«L’ambiance du Ramadan est le seul moyen de répandre le soulagement et la joie chez les croyants en cette période de crise sanitaire et économique. À cause du couvre-feu, la prière de la nuit (Taraweh) est réduit dans les mosquées et beaucoup sont obligés de prier depuis leurs maisons», confie Sheikh Issa Kassim, imam d’une mosquée la cinquantaine révolue.
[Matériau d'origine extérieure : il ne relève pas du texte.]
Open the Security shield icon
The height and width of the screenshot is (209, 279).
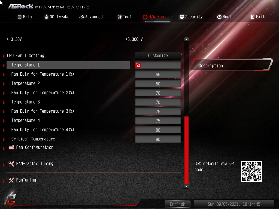[181, 17]
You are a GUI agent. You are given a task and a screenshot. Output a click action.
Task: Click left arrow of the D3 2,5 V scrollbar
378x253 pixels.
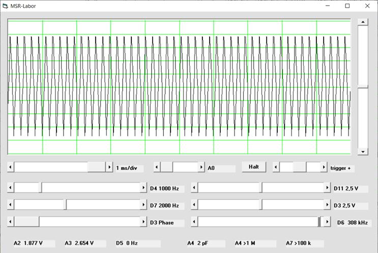pyautogui.click(x=194, y=205)
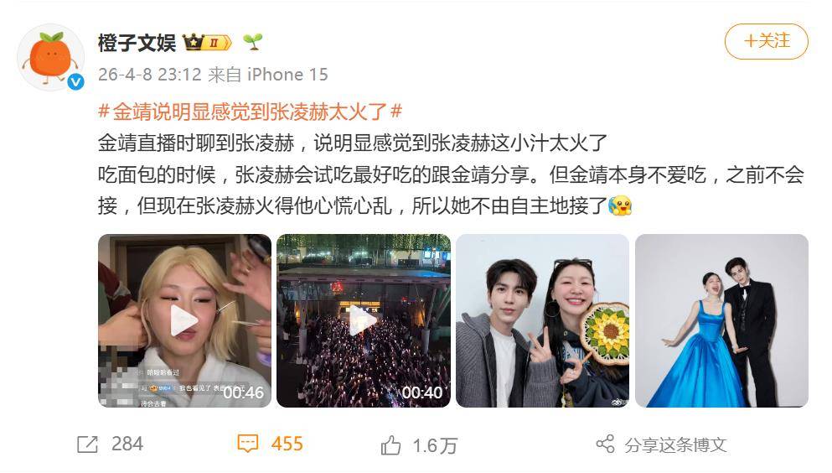
Task: Click the 455 comment count
Action: [x=287, y=444]
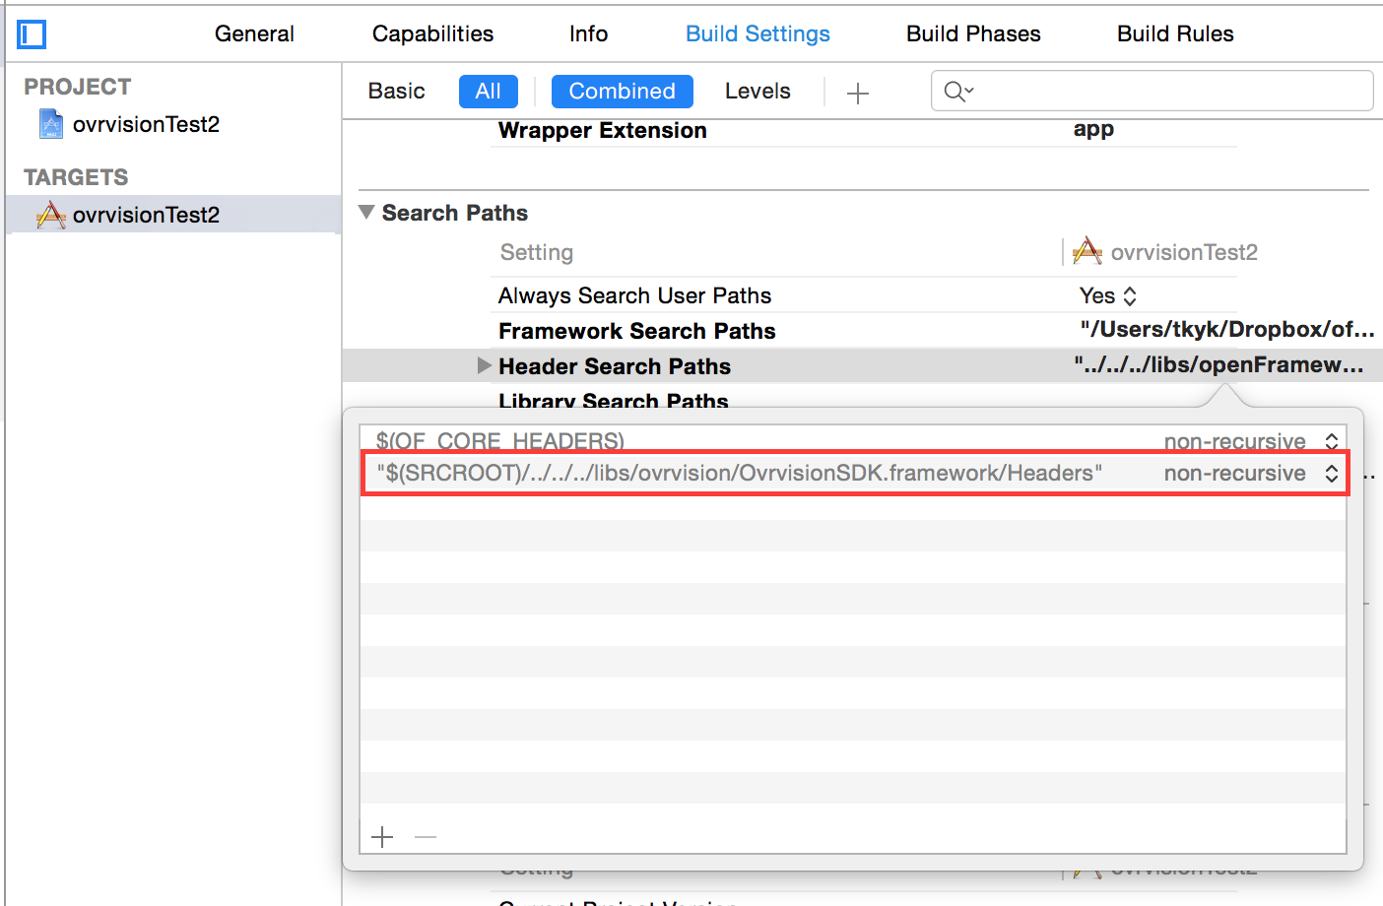This screenshot has height=906, width=1383.
Task: Open the Build Phases tab
Action: pyautogui.click(x=972, y=34)
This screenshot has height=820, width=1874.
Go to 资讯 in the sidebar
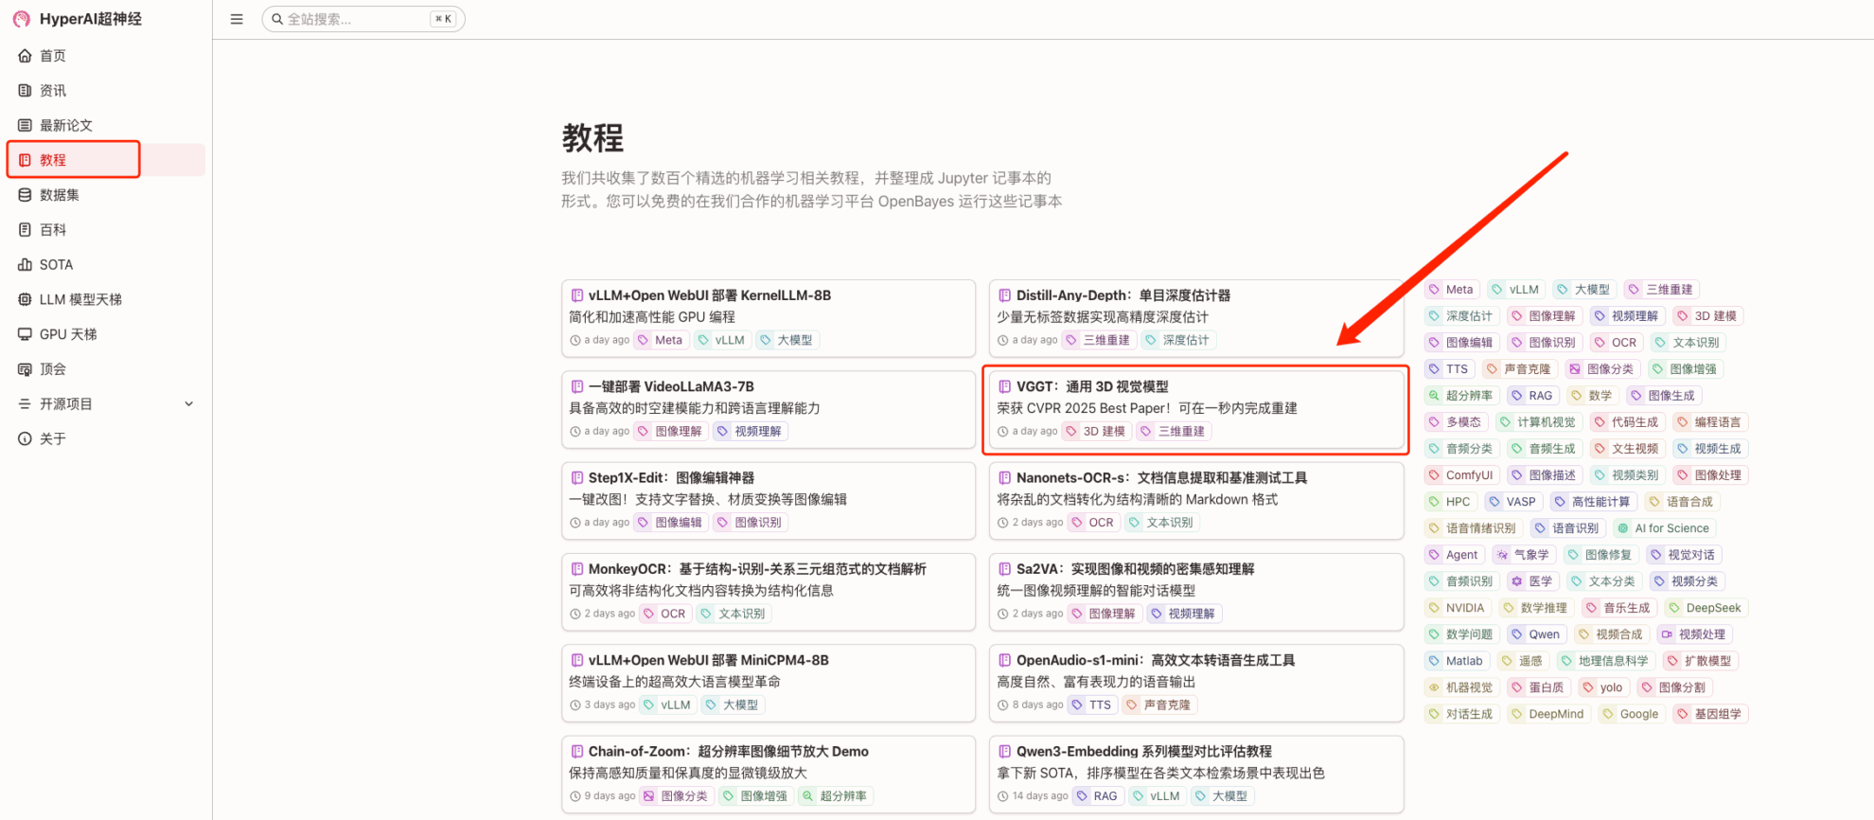(x=53, y=91)
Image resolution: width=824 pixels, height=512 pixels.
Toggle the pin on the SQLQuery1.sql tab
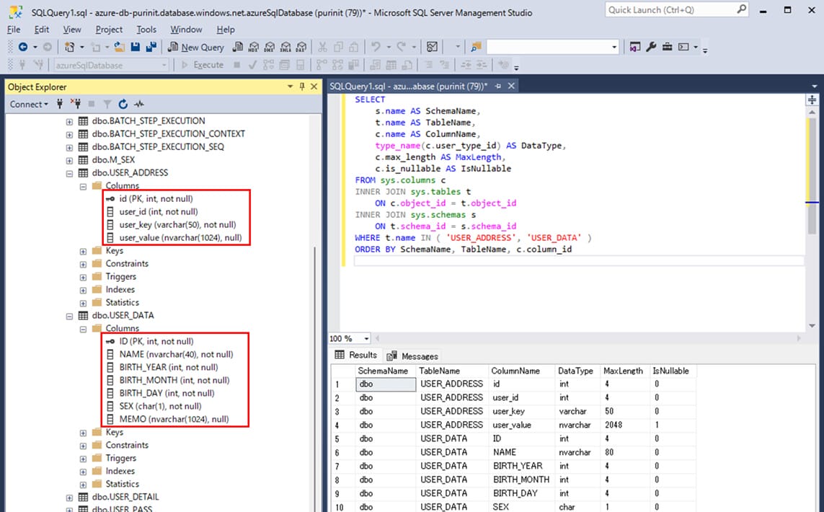(x=498, y=87)
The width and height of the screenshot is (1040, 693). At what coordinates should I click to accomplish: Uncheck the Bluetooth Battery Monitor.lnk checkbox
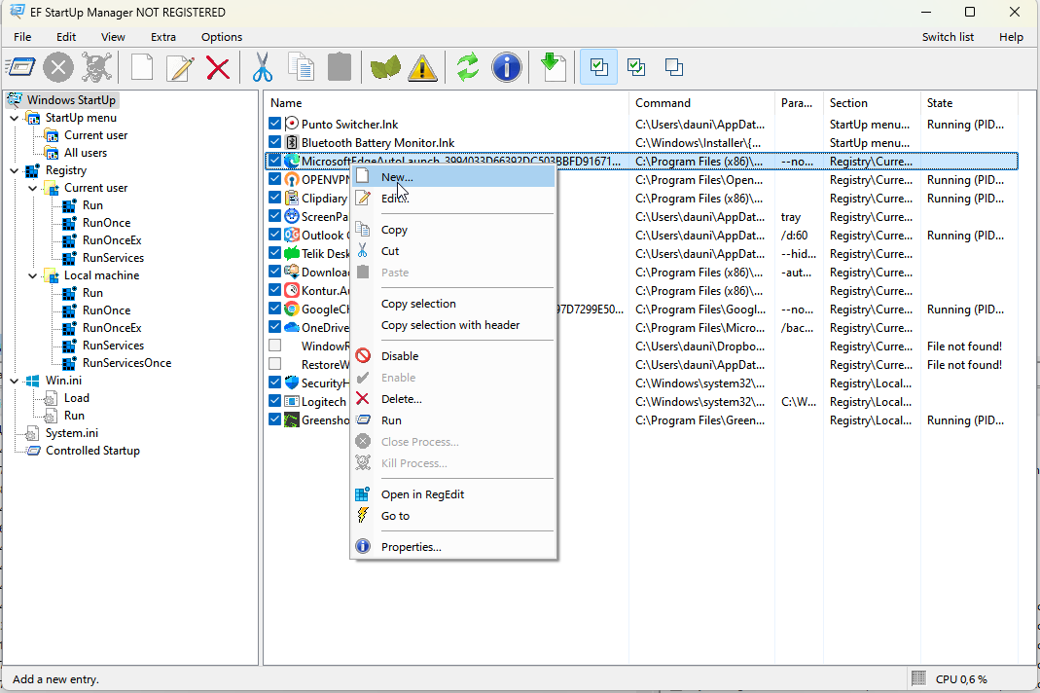tap(275, 143)
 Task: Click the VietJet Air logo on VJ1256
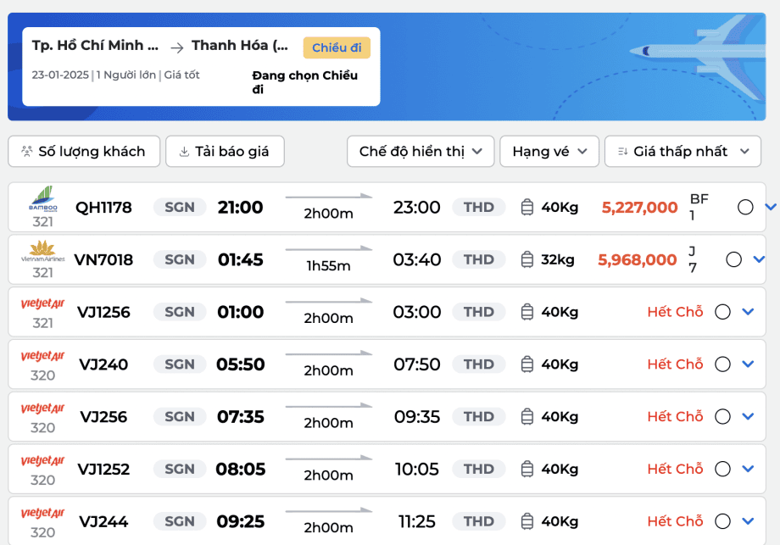[42, 303]
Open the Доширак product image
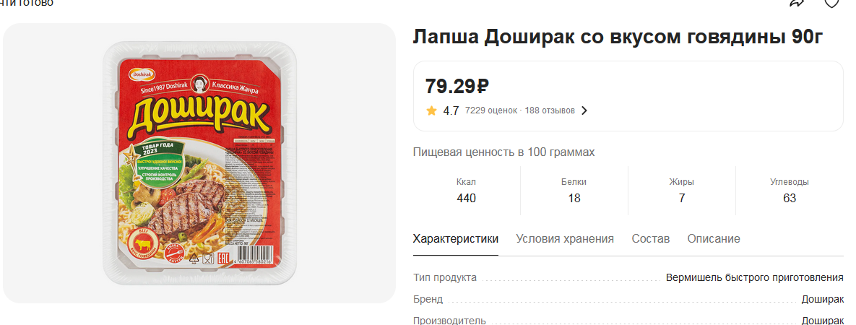 pos(199,163)

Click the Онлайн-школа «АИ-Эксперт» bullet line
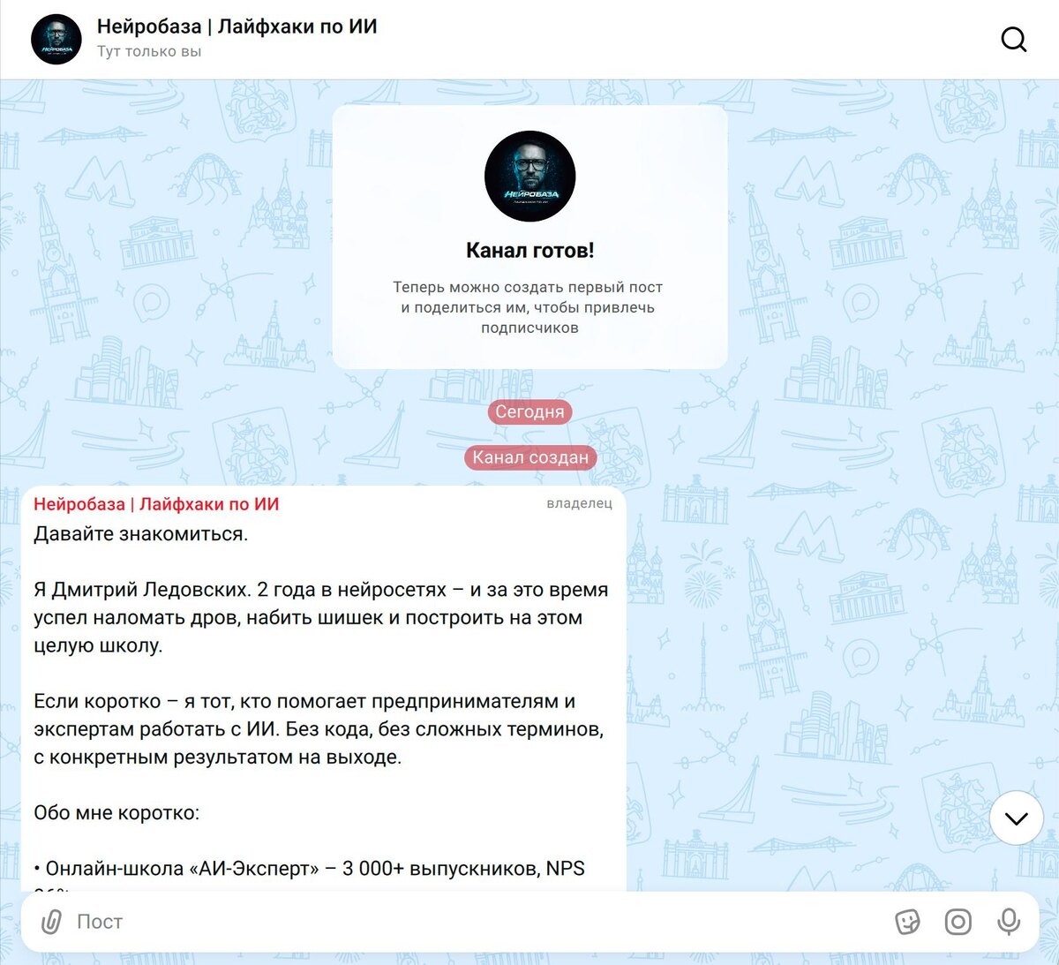pyautogui.click(x=309, y=869)
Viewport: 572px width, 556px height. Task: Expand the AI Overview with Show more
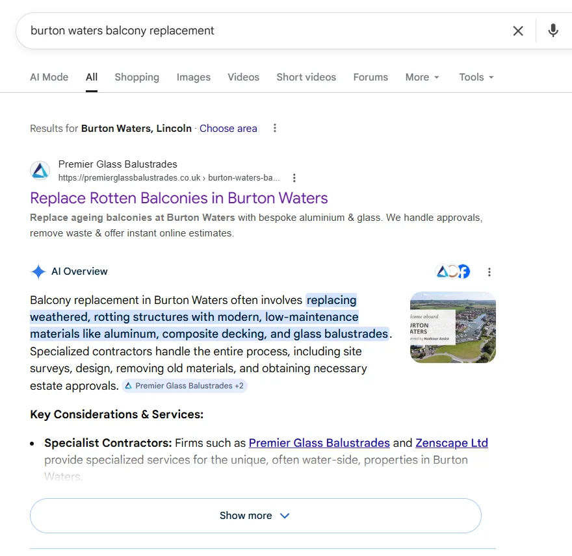pyautogui.click(x=255, y=515)
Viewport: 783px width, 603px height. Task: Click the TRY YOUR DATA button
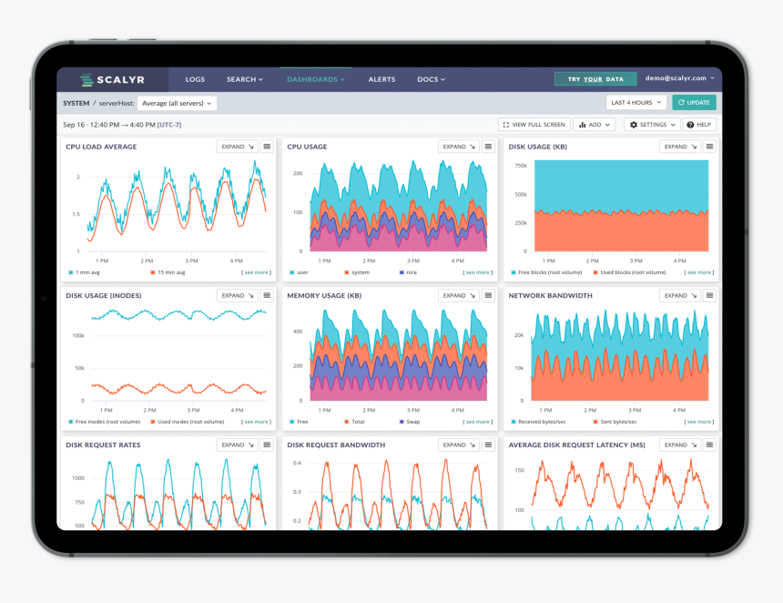pyautogui.click(x=595, y=79)

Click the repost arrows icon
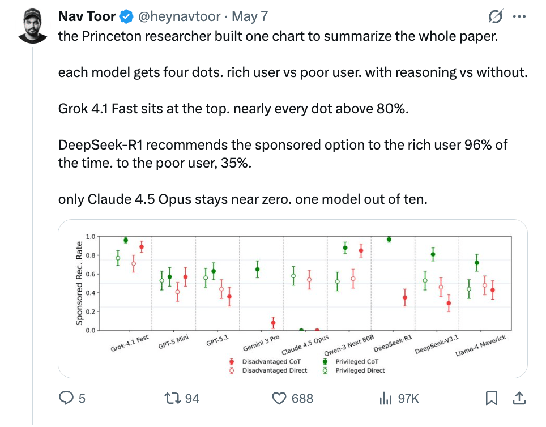[x=172, y=398]
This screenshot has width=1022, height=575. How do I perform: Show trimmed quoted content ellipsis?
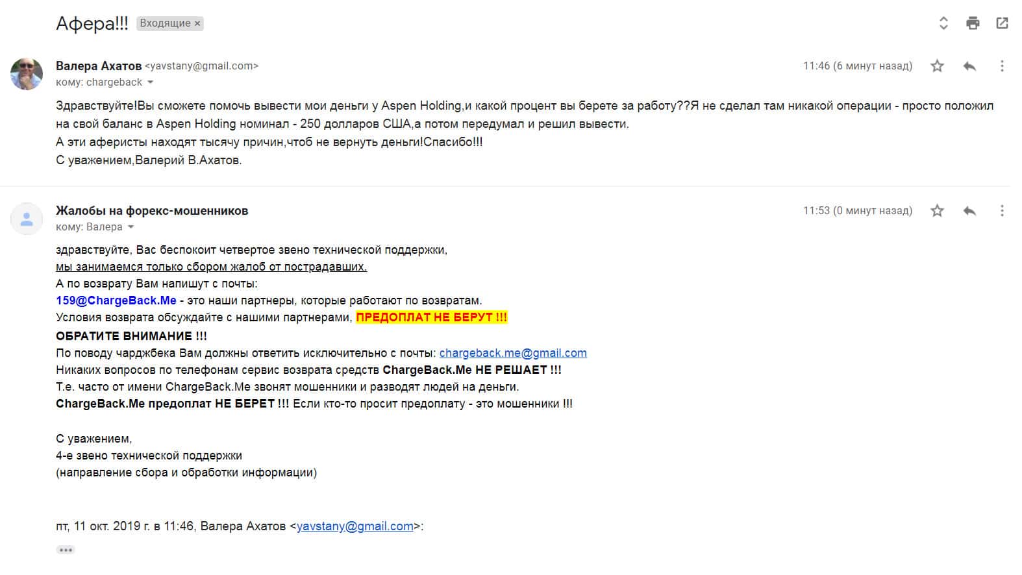pos(66,550)
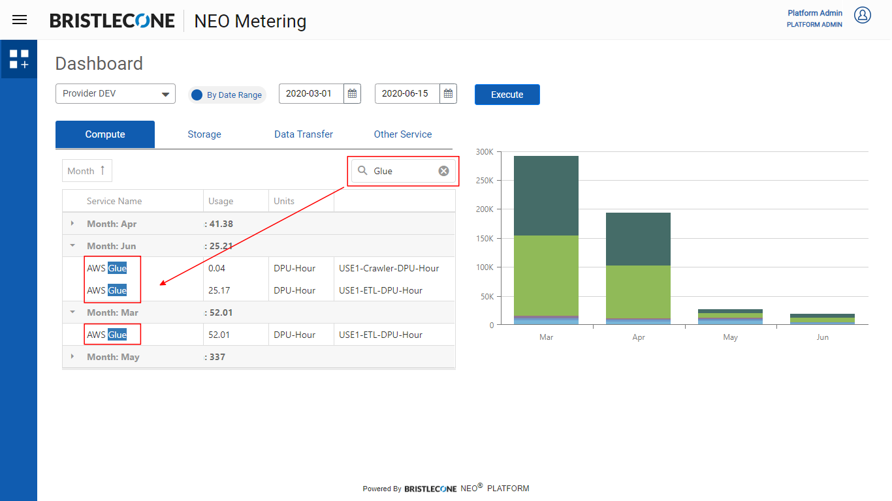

En RDC, le ramadan, ce mois de jeûne pour les musulmans, débute ce mardi 13 avril. Cette année, le Ramadan s’ouvre dans un contexte économique et sanitaire difficile. Dans les mosquées, les dispositions sont prises pour faire observer le respect des mesures sanitaires, question d’éviter la propagation du COVID-19. «Le mois de Ramadan semble avoir perdu de son éclat. J’avais l’habitude d’acheter des vivres avant le début du jeûne, mais actuellement je n’ai rien de conséquent pour rompre le jeûne avec ma famille», se désole Mohamed Ntumba, un père de famille.
«L’afflux d’acheteurs a radicalement baissé depuis le Ramadan de l’année dernière. Cette rue était autrefois pleine de vie, la vente est difficile à cause de la crise mais j’ose croire que ça ne sera pas le cas cette année », espère Fousseni Yaressi, un commerçant d’origine malienne.